Let me preface this by saying that I am not a member of our University’s greek system. I’m simply not cut out for it. Instead of mixers and formals, I prefer to spend my time brooding in the dark with a bottle of something as strong as my feelings of self-loathing. In other words, I’m an outsider, or perhaps an asocial alcoholic, maybe even an eccentric schizoid. But I digress. I did not choose the Greek life, and the Greek life certainly did not choose me. To borrow a Woody-ism, I wouldn’t join any frat that would have me as a member.
There are a number of rather superficial reasons to scorn Greek life: The compulsory debauchery so necessary to its identity that the idea of a dry frat becomes a howling absurdity; the traditional sex roles that it reinforces (and the crowd hisses viciously at the “OPPRESSION!”); the fact that you don’t have to join, but can’t quite forget that it exists; and perhaps most stinging to the psyche of the GDI critic is the fact that, by nearly every measure, the members of the most prominent of these organizations are undeniably better than you. They’re prettier, richer, more muscular and more socially competent; they have more (and probably better) sex than you do, and are likely to be more successful in life than you will. But it would be too easy to write off condemnation of these Olympians by chalking it up to jealousy. No, the fundamental antagonism goes much deeper.
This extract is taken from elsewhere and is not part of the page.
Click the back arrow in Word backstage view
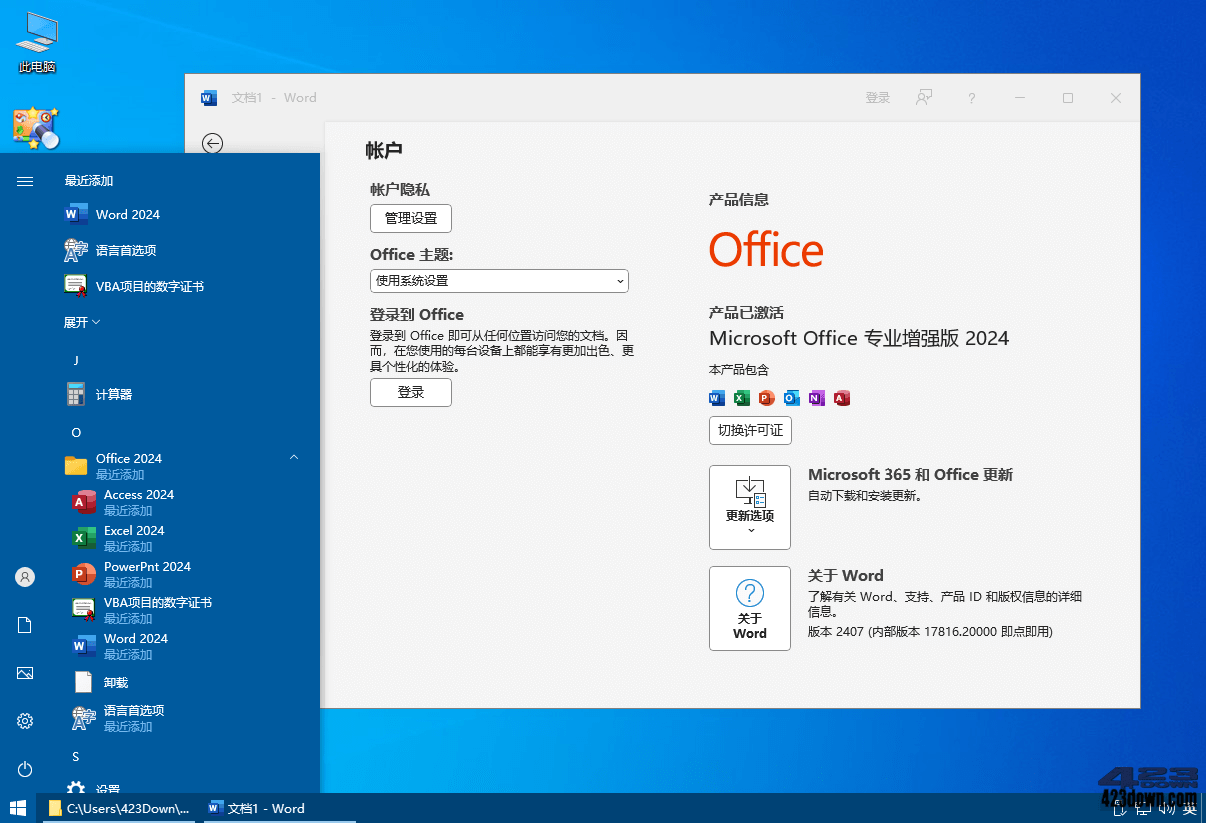Screen dimensions: 1206x823 (x=212, y=143)
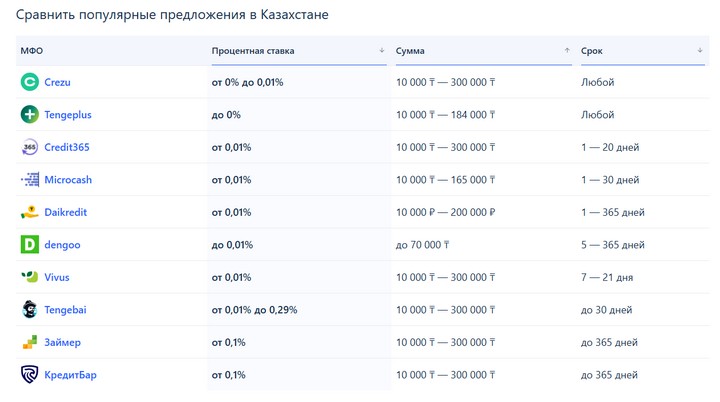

Before we get into that, I must again digress. Cornell University is an inherently progressive liberal institution in spite of its elite status. Hilarious paradoxes abound when one considers an institution that’s mission is the instruction of any individual in any field but that rejects more than four out of five applicants. Nevertheless, the University is founded upon liberal principles of reason and tolerance. One could even say that these principles form its “gospel.” Now there’s an interesting choice of word.
As a number of thinkers (including British philosopher John Gray) have demonstrated, one can draw a straight line in terms of intellectual lineage from the Protestant Reformation, through the Enlightenment to modern-day Liberal Progressivism. Bright-eyed utopianism descends from the Millenarian early Christians, who awaited the arrival of the City of God on Earth. Augustine attempted to reframe this quest as an inner, spiritual struggle the believers must overcome. However, the Protestant Reformation rediscovered this apocalyptic yearning for an end of time (my god, sounds like Fukuyama already), and insisted that man could help bring it about. It was this inspiration that led cults of crazies like the Puritans to set off to found New Jerusalem. With the secular humanist coup that thrust God out of the picture entirely, modern Progressives were born.
In marked contrast, fraternal organizations at American universities owe their origins to Masonic societies. Despite the Christian decals that have been grafted to its surface, Freemasonry harks back to the Greco-Roman mystery cults of Antiquity. In other words, the core of the Hellenic tradition, with its symbols, its rites, its secrets, are irrefutably pagan.
Framed in these terms, Christo-liberal persecution of quasi-pagans is hardly a new phenomenon. Liberalism is a totalizing force that seeks to expunge any and all vestiges of intolerance via conversion to the one true faith. The Greeks found their societies upon the premise of exclusion, and thus will always find themselves in the crosshairs of liberal critique. Equality cannot be achieved so long as these illiberal enclaves of individuals, reveling in their demonstrable superiority, exist. Similarly, the City of God cannot be brought about so long as the suburbs of Sodom and Gomorrah orbit it. The heathens must be converted, banished or cleansed in holy fire.
In practical terms, the heart of the matter is this: In our microcosmic world, is there such a thing as a right to be left alone? Could President Skorton wash his hands of the whole ordeal, provided he scrubbed hard enough? I’m sure that some sort of legal witchcraft could be cooked up to institute a separation between Church — I mean — School and Frat, but could the institution’s conscience permit such a thing? A look at the history of liberalism provides a clear answer: No. Totalizing worldviews are antithetical to basic negative liberties. The meek have indeed inherited the Earth, and none shall oppose them. Progress marches on.